• _EXERCISE PROMPT_: For this exercise, an exact copy is needed of only the lines from the one containing "This screenshot has width=700, height=394." through the end of the data, with pictures left out.

EXERCISE DATA section start

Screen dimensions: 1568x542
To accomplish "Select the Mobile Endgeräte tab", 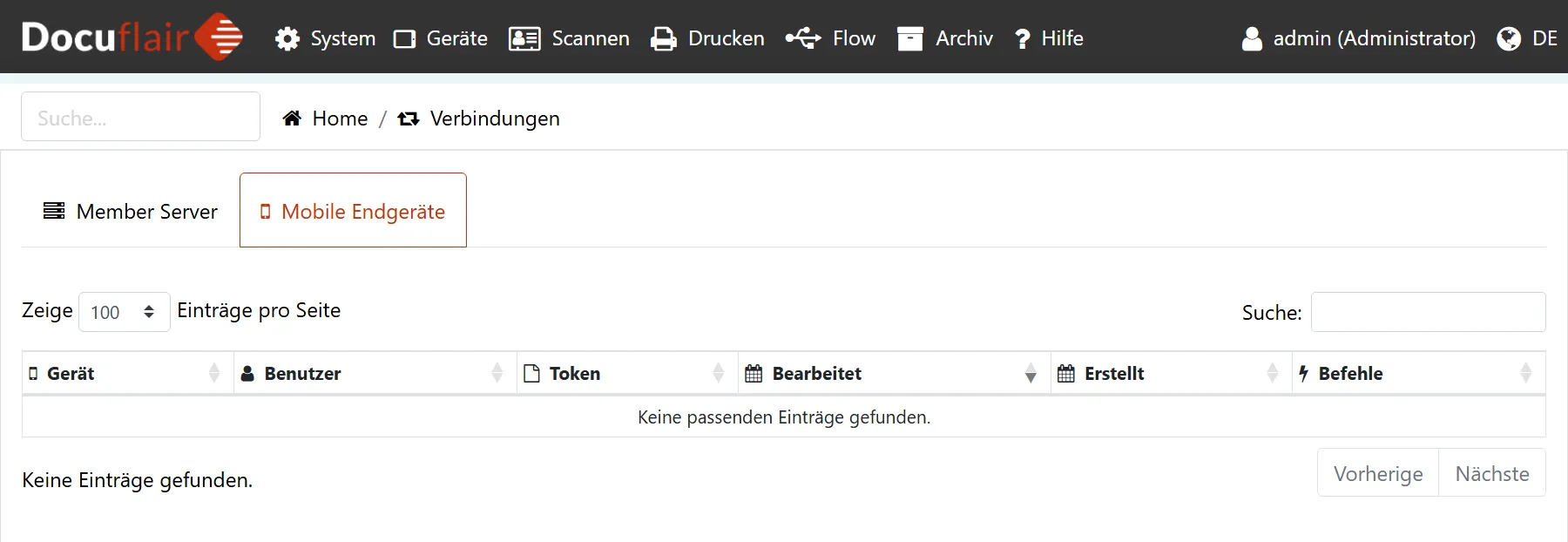I will click(x=353, y=211).
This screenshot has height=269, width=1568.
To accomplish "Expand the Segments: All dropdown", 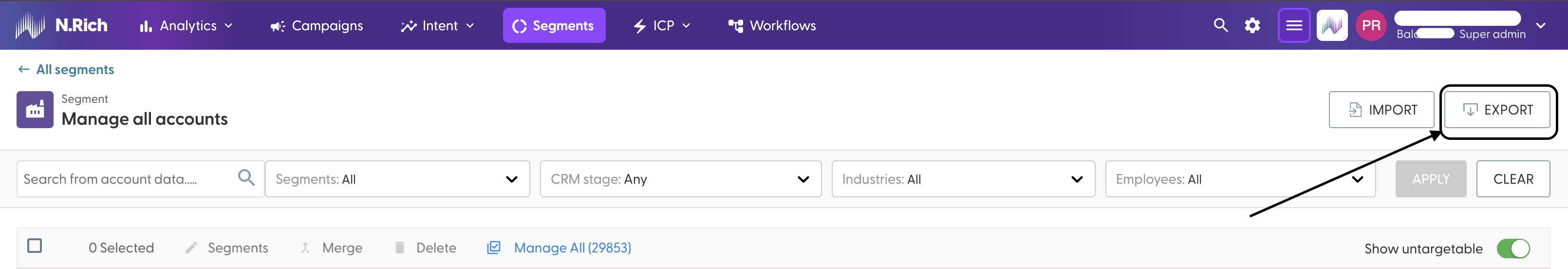I will 397,179.
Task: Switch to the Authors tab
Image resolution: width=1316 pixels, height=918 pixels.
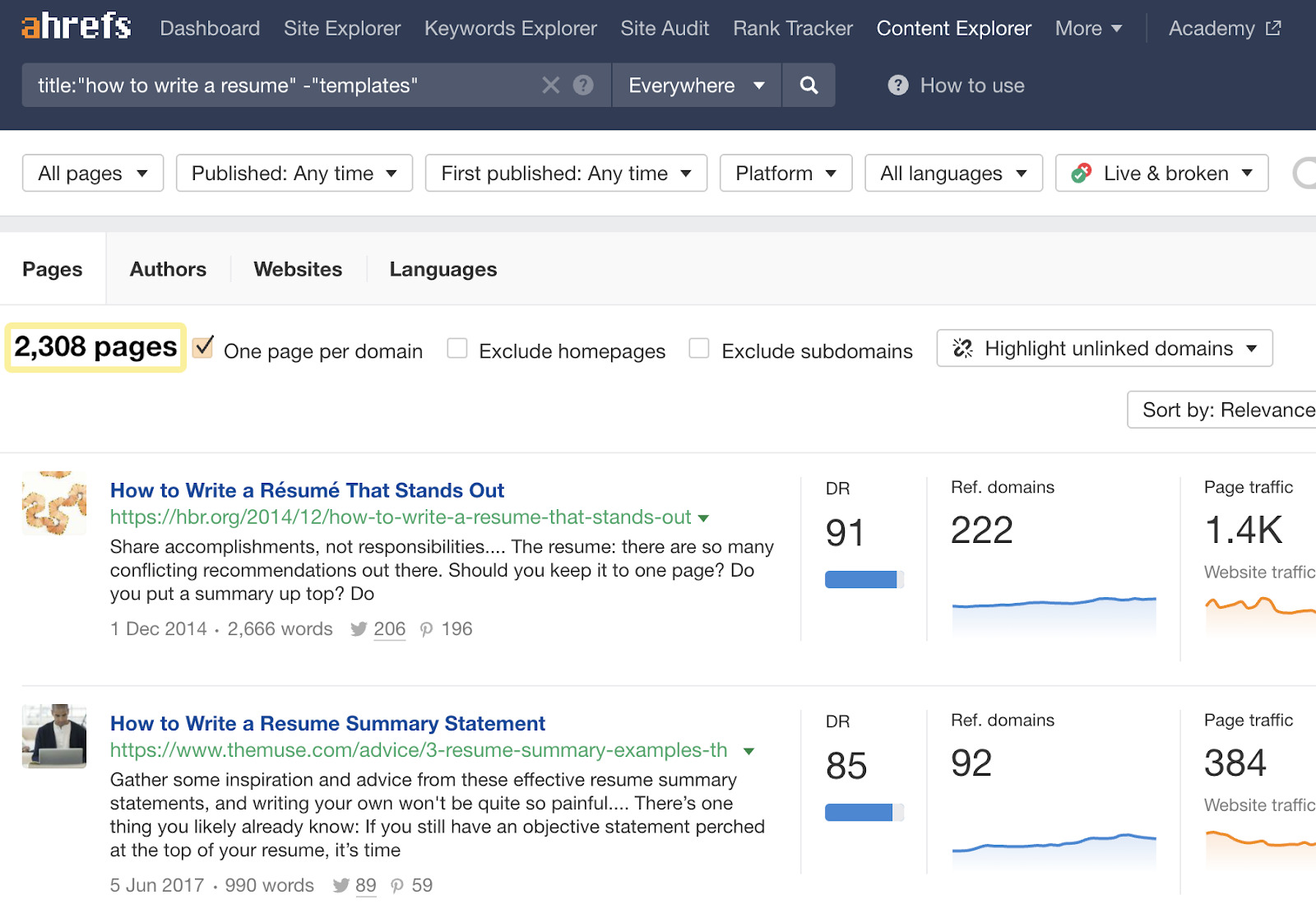Action: (x=168, y=270)
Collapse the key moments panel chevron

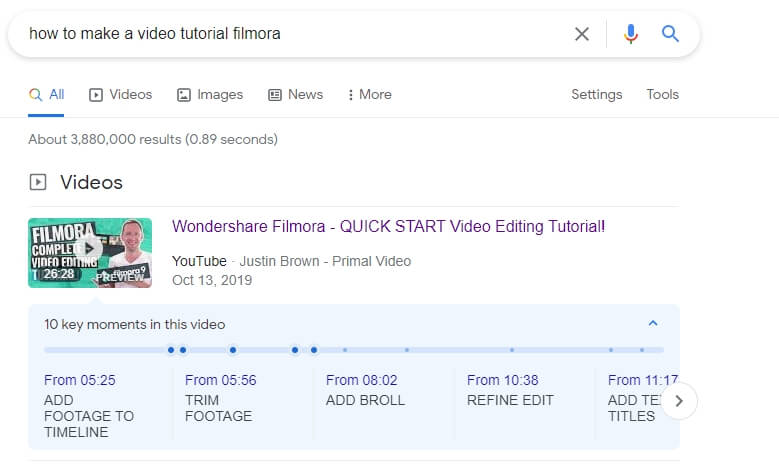[x=653, y=323]
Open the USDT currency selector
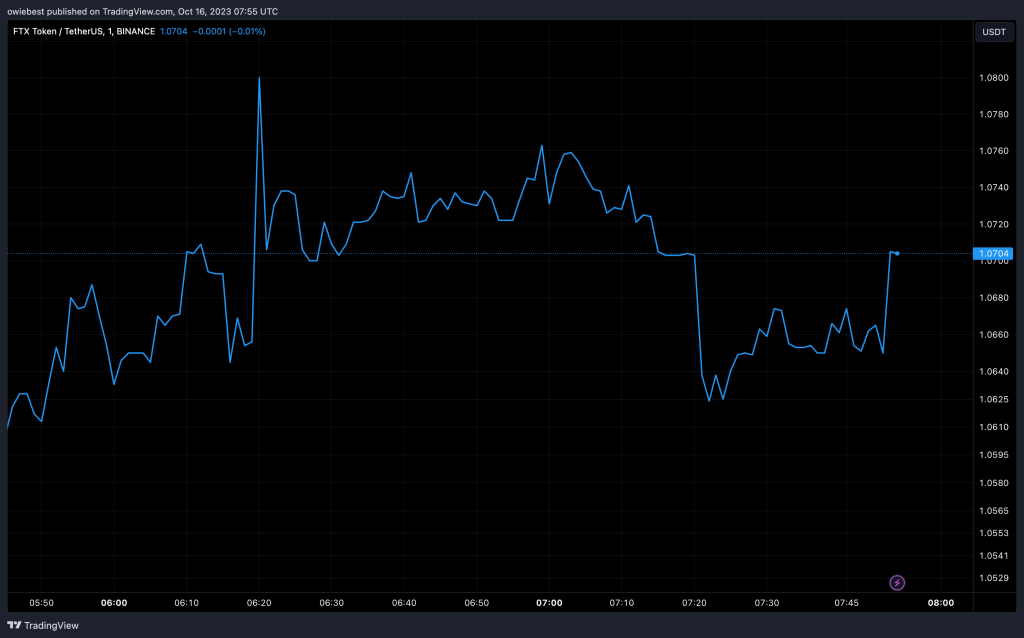This screenshot has width=1024, height=638. pyautogui.click(x=994, y=32)
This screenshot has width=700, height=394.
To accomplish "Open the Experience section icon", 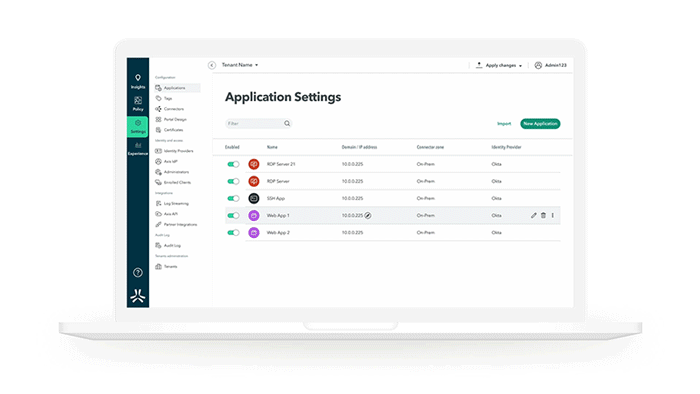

EXERCISE DATA section end

• _RESPONSE TO THE EXERCISE_:
This screenshot has width=700, height=394.
To accomplish "Open the Experience section icon", 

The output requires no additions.